Freedom Fight: Serb Workers Rights

PRIVATE COMPANIES IN SERBIA FORBID WORKERS
TO ORGANISE LABOUR UNIONS


Belgrade, Serbia July 3rd--The results of research conducted on the rights of workers and their access to labor organizations for middle and large sized companies throughout Serbia are now compiled and documented by Freedom Fight, a grassroots organization based in Balkan.

The criteria for the companies that were subject to the research required that they be either:

1) companies that started up as privately owned companies in the last 20 years, or that they be

2) A branch based in Serbia, of a foreign owned company, which opened as a new company, not through the government operated privatization process, nor through a buy out or take over of a previous existing company.

The objective of the research was to find out what is the state of workers rights within companies whom do not have a history of labor unions, syndicalism, or organizing, unlike the socially owned, or state owned companies where labor issues and organizing have a long history.

The results of the research included that throughout the 50 companies none had unions or other forms of labor organizations.
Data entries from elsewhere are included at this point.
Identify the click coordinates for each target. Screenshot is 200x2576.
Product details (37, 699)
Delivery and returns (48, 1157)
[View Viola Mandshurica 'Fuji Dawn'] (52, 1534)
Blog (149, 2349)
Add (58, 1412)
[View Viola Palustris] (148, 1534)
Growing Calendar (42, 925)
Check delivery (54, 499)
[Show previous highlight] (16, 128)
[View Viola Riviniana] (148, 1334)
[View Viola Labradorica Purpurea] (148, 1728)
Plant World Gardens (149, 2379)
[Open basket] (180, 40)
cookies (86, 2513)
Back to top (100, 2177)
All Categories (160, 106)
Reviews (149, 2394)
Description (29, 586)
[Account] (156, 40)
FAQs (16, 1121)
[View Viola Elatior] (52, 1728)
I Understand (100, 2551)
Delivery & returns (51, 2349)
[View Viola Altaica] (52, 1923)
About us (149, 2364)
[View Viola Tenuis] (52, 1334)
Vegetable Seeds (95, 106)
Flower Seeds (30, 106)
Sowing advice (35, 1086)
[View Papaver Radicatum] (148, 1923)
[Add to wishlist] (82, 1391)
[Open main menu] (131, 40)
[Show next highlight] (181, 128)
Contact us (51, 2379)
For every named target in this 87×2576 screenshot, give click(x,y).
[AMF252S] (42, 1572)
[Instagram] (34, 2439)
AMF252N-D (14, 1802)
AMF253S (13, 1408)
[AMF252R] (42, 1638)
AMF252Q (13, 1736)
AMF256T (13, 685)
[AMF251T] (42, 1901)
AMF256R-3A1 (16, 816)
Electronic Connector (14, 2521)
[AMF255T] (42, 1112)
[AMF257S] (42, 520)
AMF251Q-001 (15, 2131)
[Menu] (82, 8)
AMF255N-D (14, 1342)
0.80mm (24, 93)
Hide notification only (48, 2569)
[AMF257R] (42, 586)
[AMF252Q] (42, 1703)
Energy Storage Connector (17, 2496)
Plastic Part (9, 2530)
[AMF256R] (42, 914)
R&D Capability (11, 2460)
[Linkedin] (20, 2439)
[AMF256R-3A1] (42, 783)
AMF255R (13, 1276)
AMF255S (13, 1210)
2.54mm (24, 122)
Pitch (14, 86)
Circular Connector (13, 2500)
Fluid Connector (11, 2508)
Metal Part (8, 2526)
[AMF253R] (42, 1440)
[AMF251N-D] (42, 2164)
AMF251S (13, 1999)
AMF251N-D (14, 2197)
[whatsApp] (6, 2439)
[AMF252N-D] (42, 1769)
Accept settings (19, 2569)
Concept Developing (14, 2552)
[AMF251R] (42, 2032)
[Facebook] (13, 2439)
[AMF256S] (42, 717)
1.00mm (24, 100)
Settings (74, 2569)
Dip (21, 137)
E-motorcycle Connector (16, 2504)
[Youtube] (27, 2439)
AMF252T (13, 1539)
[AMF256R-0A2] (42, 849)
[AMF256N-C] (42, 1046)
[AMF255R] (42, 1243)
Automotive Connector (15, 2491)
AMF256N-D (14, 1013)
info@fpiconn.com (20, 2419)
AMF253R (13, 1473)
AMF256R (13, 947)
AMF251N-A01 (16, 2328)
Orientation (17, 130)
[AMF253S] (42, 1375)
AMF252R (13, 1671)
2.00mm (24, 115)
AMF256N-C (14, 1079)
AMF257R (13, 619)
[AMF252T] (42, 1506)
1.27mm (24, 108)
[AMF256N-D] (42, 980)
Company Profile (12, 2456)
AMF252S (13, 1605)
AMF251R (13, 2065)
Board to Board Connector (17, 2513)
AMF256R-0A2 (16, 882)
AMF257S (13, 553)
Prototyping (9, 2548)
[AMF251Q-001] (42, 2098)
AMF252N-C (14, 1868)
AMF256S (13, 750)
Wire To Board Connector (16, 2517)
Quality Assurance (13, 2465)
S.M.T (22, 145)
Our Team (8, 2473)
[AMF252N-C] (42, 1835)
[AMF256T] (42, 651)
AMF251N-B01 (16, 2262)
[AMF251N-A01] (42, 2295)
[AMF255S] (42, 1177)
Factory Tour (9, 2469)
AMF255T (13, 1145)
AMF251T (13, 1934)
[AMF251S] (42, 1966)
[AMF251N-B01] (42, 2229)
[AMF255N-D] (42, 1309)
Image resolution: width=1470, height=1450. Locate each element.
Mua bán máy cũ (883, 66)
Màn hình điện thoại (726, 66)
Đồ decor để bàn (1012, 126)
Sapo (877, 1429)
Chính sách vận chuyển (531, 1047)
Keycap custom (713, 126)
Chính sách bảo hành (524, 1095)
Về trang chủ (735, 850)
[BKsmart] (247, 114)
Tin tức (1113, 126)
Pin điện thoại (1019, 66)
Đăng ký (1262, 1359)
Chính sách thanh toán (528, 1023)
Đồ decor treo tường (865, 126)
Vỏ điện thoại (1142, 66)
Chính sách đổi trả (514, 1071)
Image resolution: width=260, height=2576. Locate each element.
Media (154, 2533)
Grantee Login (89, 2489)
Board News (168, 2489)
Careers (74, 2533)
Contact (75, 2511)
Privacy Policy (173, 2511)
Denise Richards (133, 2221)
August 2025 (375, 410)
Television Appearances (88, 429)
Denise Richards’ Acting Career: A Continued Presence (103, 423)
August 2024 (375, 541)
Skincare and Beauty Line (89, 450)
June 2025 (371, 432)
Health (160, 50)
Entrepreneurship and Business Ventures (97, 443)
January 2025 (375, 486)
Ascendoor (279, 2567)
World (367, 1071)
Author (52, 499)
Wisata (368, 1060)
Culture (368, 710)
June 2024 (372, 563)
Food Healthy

Workers who attempted to organize were discouraged and stopped through various informal means such as managers giving strong ‘advice’, or by simply firing individuals-scapegoats-in order to discourage others from organizing. One of the most surprising discoveries of the research was to find that two of the companies have explicitly stated in their code of conduct for workers that labor organizing is not welcome.

Recognizing the limitations of the research conducted as interviews and surveys only cover the scope of full time or temporary hired workers, thus neglecting the state of black market workers one of the most precarious and vulnerable segments of the working class, Freedom Fight considers the results scandalous.

From the onset, researchers from Freedom Fight assumed that they would discover neglected labor rights and conditions, but to find absolutely no labour organisation within 50 of the largest and middle sized private or foreign own companies in the country was a shock.

Article 206 within the Labor Code states: Workers have the guaranteed freedom of labor organizing and acting without approval, with subscribing into the register.

Understanding that with the current high level of unemployment (hovering around 45%) employers have the added advantage of being able to force workers to give up their labor rights, we believe that it is important to highlight the contradictions of legally sanctioned rights via the courts and laws for workers, while not enforcing or including any control mechanism to employers to guarantee that these rights are upheld. The burden puts those who attempt to actualize their rights in the situation where they can find themselves on the street tomorrow.